* **課題 A**
本文で、4月8日(金)の講演の会場はどこですか。

* **本文**
▼
2022年度コロキウム


日時・場所 講演者 題目(概要:題目をクリック)
4月8日(金)
16:00〜
E211
中尾 憲一
(大阪公立大学)
Quantum radiation in gravastar formation II; without gravitational collapse

前回のコロキウムでは、black hole ではなく black hole mimicker と呼ばれる ultra-compact object を形成する重力崩壊に伴う量子論的粒子生成についての先行研究を紹介し、black hole mimicker の一つである gravastar (GRAvitational VAcuum condensate STAR) が最終生成物となる場合には、gravastar 内部の de Sitter geometry に関連した Gibbons-Hawking 温度の熱的放射が生成されるという新しい結果を報告した。今回は、Gibbons-Hawking 温度の熱的な放射について理解を深めるために、静的な球殻で囲まれた真空領域が突然正の宇宙定数で満たされ、gravastar が形成される簡素なモデルでの量子論的な粒子生成について解析した結果を紹介する。このモデルは重力崩壊も地平面形成も伴わないが、熱的な放射が生成される。
4月15日(金)
16:00〜
オンライン
工藤 龍也
(弘前大学)
▲
* **生データ**
▼
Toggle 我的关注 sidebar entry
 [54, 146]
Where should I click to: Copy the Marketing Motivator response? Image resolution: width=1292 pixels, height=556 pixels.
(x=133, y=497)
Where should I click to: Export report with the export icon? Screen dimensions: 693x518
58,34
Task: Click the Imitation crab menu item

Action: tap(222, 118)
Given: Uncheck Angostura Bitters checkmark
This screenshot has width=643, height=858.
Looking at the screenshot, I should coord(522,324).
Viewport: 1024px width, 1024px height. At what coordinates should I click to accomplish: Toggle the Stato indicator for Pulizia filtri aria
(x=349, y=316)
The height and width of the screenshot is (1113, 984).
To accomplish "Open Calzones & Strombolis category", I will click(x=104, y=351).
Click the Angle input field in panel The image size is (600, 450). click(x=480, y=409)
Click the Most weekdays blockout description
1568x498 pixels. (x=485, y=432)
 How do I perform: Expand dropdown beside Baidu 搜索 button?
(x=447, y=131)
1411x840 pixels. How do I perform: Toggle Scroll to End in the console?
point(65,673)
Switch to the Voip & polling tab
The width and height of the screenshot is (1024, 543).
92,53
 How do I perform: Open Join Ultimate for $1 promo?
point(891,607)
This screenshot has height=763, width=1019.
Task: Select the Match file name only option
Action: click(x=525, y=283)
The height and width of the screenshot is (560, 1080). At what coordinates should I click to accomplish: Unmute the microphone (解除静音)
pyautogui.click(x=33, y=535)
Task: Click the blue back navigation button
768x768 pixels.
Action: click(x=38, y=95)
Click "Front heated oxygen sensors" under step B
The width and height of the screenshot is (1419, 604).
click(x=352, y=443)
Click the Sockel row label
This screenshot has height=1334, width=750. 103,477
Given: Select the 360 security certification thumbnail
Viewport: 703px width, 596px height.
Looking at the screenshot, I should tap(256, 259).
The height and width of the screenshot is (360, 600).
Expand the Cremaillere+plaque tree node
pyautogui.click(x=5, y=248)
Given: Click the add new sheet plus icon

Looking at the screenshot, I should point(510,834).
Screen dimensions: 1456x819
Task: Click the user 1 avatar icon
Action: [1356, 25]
▲
* **課題 B**
生データの行のうち、先頭から「(x=349, y=316)」を含む行までを、「Toggle」を「Switch」に差し替えてもう一度書いてください。それ以外は変えないでください。

* **回答 A**
E211

* **回答 B**
Switch 我的关注 sidebar entry
 [54, 146]
Where should I click to: Copy the Marketing Motivator response? Image resolution: width=1292 pixels, height=556 pixels.
(x=133, y=497)
Where should I click to: Export report with the export icon? Screen dimensions: 693x518
58,34
Task: Click the Imitation crab menu item

Action: tap(222, 118)
Given: Uncheck Angostura Bitters checkmark
This screenshot has width=643, height=858.
Looking at the screenshot, I should coord(522,324).
Viewport: 1024px width, 1024px height. At what coordinates should I click to accomplish: Switch the Stato indicator for Pulizia filtri aria
(x=349, y=316)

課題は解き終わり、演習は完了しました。